Rhonda Fleming, Out of the Past actress, dies at 97

Rhonda Fleming, a classic movie star once known as the "Queen of Technicolor", has died at the age of 97.
Her secretary, Carla Sapon, confirmed the news to The Hollywood Reporter.
Fleming was hailed for her bright red hair and green eyes, and loved by audiences for her presence in Technicolor films, particularly in A Connecticut Yankee from 1949 in King Arthur's Court across from Bing Crosby. She was also known for her presence in film noir, particularly as Meta Carson in Out of the Past from 1947.
Fleming had her first essential role in Alfred Hitchcock's Spellbound, in which she played a nymphomaniac in a mental hospital. She later joked about looking up what the word nymphomaniac meant and was shocked to discover the definition.
She excelled in bad girl and femme fatale roles and appeared in projects such as Cry Danger (1951), While the City Sleeps (1956), The Killer Is Loose (1956), Inferno (1953) and Slightly Scarlet ( 1956). Fleming also had a knack for westerns and appeared in The Eagle and the Hawk (1950), Gunfight at the O.K. Corral (1957), The Redhead and the Cowboy (1951), Pony Express (1953) and the 3D musical Those Redheads From Seattle (1953).
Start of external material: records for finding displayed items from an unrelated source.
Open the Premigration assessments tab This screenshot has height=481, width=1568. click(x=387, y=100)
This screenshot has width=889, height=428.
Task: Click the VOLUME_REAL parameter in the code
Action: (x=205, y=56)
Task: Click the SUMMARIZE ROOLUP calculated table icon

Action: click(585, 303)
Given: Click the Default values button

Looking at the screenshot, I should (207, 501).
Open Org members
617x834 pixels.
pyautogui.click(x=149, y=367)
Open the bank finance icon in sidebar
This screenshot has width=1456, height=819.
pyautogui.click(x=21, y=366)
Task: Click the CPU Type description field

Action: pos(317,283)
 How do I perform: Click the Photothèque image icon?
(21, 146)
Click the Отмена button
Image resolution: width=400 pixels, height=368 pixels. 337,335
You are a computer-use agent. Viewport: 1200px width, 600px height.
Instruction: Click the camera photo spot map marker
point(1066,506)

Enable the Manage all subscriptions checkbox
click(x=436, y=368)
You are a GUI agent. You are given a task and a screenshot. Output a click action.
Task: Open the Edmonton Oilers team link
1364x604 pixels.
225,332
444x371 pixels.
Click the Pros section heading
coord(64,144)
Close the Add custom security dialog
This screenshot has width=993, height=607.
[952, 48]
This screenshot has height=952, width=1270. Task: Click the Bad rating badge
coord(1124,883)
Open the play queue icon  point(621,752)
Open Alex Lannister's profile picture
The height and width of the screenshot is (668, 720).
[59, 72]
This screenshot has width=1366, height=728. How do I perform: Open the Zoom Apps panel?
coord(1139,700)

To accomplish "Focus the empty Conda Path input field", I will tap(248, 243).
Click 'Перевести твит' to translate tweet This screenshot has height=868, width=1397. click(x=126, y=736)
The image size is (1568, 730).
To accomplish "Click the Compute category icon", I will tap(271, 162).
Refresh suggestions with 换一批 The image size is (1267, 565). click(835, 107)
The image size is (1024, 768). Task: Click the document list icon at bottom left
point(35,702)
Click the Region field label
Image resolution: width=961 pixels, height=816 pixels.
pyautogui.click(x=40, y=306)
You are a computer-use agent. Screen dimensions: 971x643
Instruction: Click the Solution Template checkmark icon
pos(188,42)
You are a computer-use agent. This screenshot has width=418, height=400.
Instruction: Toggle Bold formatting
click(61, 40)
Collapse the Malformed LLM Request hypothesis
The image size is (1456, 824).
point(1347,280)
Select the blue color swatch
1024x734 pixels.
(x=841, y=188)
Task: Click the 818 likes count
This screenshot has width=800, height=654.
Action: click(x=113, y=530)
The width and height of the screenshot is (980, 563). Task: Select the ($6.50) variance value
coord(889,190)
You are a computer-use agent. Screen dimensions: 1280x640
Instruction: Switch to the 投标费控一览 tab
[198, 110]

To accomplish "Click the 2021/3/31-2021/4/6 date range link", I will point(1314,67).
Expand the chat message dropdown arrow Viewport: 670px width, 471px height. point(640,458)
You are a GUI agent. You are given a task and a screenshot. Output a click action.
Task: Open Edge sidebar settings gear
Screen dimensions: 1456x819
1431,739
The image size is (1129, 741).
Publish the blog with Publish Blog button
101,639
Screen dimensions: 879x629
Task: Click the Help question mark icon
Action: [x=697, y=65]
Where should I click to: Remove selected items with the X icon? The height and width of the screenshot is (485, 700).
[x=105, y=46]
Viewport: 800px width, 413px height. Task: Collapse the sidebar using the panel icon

She put her eye-catching curls and bombshell looks alive and starred as a belly dancer in Little Egypt (1951), as Cleopatra in Serpent of the Nile (1953) and in her first leading role in 1947 (7).
She attracted a lot of attention for the singing and dancing on the opening bill of the Tropicana Hotel in Las Vegas in May 1957, along with the likes of Eddie Fisher.
Rhonda Fleming was born Marilyn Louis on August 10, 1923 in Hollywood into a family of actors. While still a student at Beverly Hills High School, she began working as a film actress. Fleming was discovered by notorious Hollywood agent Henry Willson (recently portrayed by Jim Parsons on Netflix 'Hollywood), who implemented her name change and brought her to the attention of legendary producer David O. Selznick.
Selznick signed her, which led to her first notable role in Spellbound. After getting her first lead role in Adventure Island, she auditioned for her role in Connecticut Yankee, a musical that allowed her to showcase her singing skills. She duet with Crosby on "Once and For Always" and sang solo on "When Is Sometime".
She then worked with Bob Hope on The Great Lover, a massive hit. Notably, Fleming appeared in four films alongside Ronald Reagan from 1951 to 1955, including The Last Outpost and Hong Kong. Her other notable credits included Home Before Dark in 1958, The Big Circus with Victor Mature in 1959, and The Nude Bomb in 1980.
Fleming also worked on television on shows such as The Virginian, Wagon Train, Ellery Queen, McMillan & Wife, and The Love Boat.
She retired in the 1960s and focused on singing and nightclub appearances. After 1975, their screen appearances dwindled significantly. In later life she was a prominent advocate of cancer research and founded the Rhonda Fleming Mann Clinic for Comprehensive Care at UCLA Medical Center in 1991. She later founded the Rhonda Fleming Mann Research Fellowship in the City of Hope.
Fleming was married six times, and her last husband was theater chain mogul Ted Mann (formerly Mann's Chinese Theater), who joined her in her philanthropic endeavors.
Through her marriage to doctor Thomas Lane, she had a son, Kent Lane, as well as two granddaughters and four great-grandchildren.